Even as Kim became a successful physician and surgeon in San Jose, California, he continued to be deeply involved in music. In addition to being a featured soloist in productions of major choral works and sought-after singer for weddings, church events and programs, youth congresses, and community concerts, he also sang as a member of choirs and other ensembles. He recorded at least one record album in the Golden Voice series produced by Chapel Records

He was both a member and president of the Bay Area Symphonic Choir, sang in the San Jose Municipal Chorus, and was a member of a men's trio, the Tenor Tones. The latter, a popular group based in San Jose, included Kim, James Attarian, and Milton Denmark, whose wife was their accompanist. All of them had studied voice with Lon Metcalfe, well-known Adventist music teacher in the middle of the century, and as a group were coached by him. They sang frequently in the 1950s and 1960s and were featured in the General Conference Session held in Cleveland in 1958.

When George W. Greer, beloved music teacher at PUC, died in November 1967, Kim was one of the singers chosen to perform at his memorial service. Additionally, a month later when the Bay Area Symphonic Choir, which had been founded and conducted by Greer after he retired, presented the Messiah, Kim was the tenor soloist, a role he had sung many times with that choir and others.

Kim and his wife, Sarah, also a physician, had four daughters.

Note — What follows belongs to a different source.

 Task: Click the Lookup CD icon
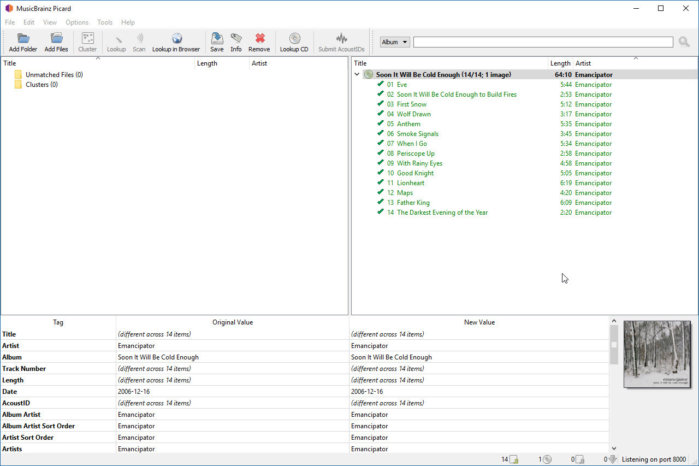[294, 39]
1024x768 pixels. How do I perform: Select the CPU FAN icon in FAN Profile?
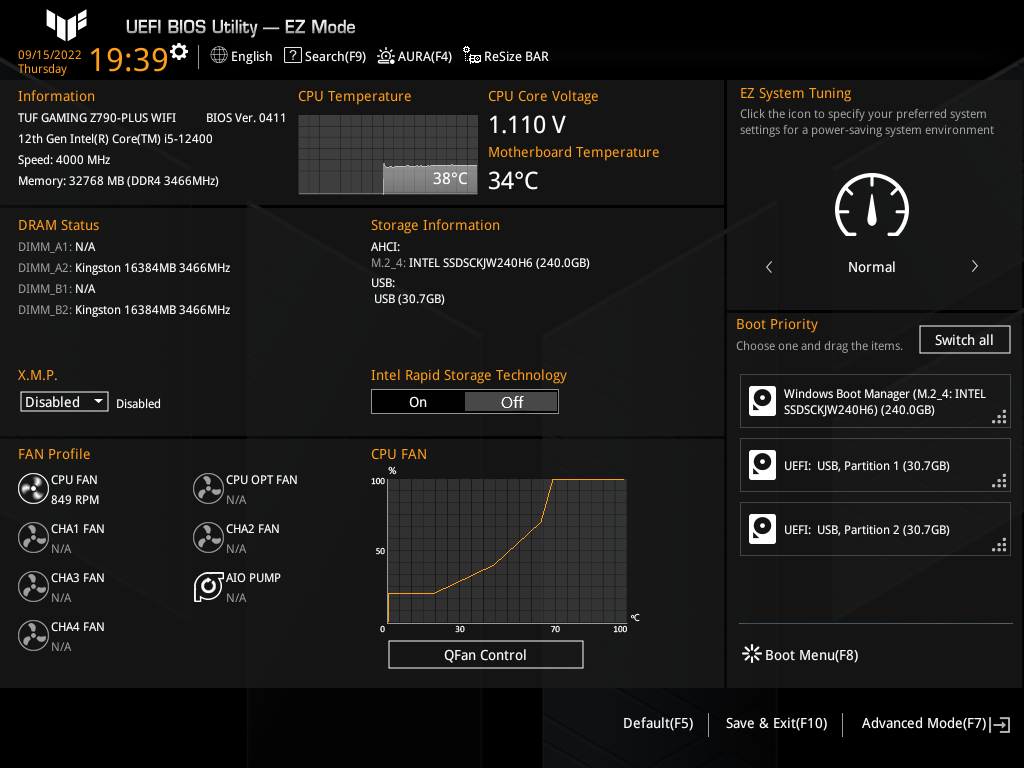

He was living in California, when he died in 2009, at age 89.



Sources: 1920 U.S. Federal Census Records; Chapel Record Liner, Unknown name and number; Army service and CME acceptance, Pacific Union Recorder, 18 October 1944, 2, and 9 July 1947, 8; Pasadena talent festival, The Youth's Instructor, 10 February 1953, 5 and Pacific Union Recorder; PUR, 15 December 1952, 12, 13; George Greer Obituary, 27 November 1967, 8; Bay Area Symphonic Choir, 15 January 1968, 3; Tenor Tones, North Pacific Union Gleaner, 1 February 1960; Chapel Records, LP 5107, Behold He Cometh, 1968 General Conference Session Souvenir Album, insert with participants' biographical information; Social Security Death Index; U.S. Department of Veterans Affairs Death File.